HZO uveitis is typically treated with corticosteroid and dilating eye drops. Severe inflammation unresponsive to eye drops, or disease resulting in optic nerve inflammation or eye movement problems may require corticosteroid pills. Many ophthalmologists believe that in persistent disease, continuation of the antiviral medication helps in maintaining control of the inflammation. If high pressure develops in the eye (glaucoma) then additional eye drops or even surgery may be required to control the pressure.

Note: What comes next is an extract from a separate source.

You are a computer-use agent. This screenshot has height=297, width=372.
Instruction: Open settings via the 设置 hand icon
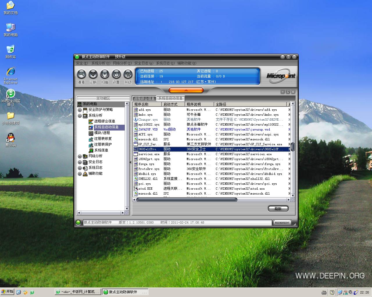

Unfortunately, some patients develop long-term pain in the distribution of the rash, termed ³post herpetic neuralgia.² This complication may be the most difficult to control, but may respond to treatment with painkillers or with medications that are also used to treat epilepsy and depression.
Cause of Condition
HZO is caused by the varicella-zoster virus, the same virus that causes chicken pox, a very common infection in children. Varicella-zoster is a member of the herpes virus family, thus another common name of the virus is herpes zoster. Most children (and adults) who have chicken pox do not completely rid their bodies of the virus. Rather, the virus goes into a dormant (or latent) state in the root of one or more nerves in the body. In most people, the virus remains dormant forever and never causes problems. In some people, however, the virus reactivates, or flares up. At this point, the virus travels down the nerve to the region of the body that that nerve supplies. Upon reaching the skin, the virus causes the painful, blistering rash as previously described. The most characteristic feature of this rash is its restriction to a certain area of the skin, as opposed to the rash of chicken pox, which is wide spread on the skin. If this process involves the nerve that supplies the skin around the upper eyelid, forehead, and scalp, then the condition is called herpes zoster ophthalmicus (HZO or ophthalmic shingles). Sometimes the zoster virus reactivates for no apparent reason, while at other times it is secondary to another condition. Conditions that may result in reactivation of the herpes zoster virus include increased age, the acquired immunodeficiency syndrome (AIDS), or immunosuppression for other reasons (use of immunosuppressive medications following an organ transplant, for example). Depending on the circumstances of each patient, the ophthalmologist may perform tests to determine if some of these conditions exist.
Prognosis
Most patients
with HZO have a single attack and do not go on to get further attacks. Visual
outcome is generally good, with vision loss usually due to corneal problems
rather than uveitis. Some patients, however, may develop chronic disease,
including uveitis that requires long-term therapy and may persist for years.
Herpes zoster is a common infection. Whether the recently developed chicken pox vaccine will prevent or reduce the occurrence of herpes zoster later in life is currently unknown. Scientists are working to understand why the virus flares up in some patients and not others. New, antivirals that are more effective are also under development for the treatment of HZO.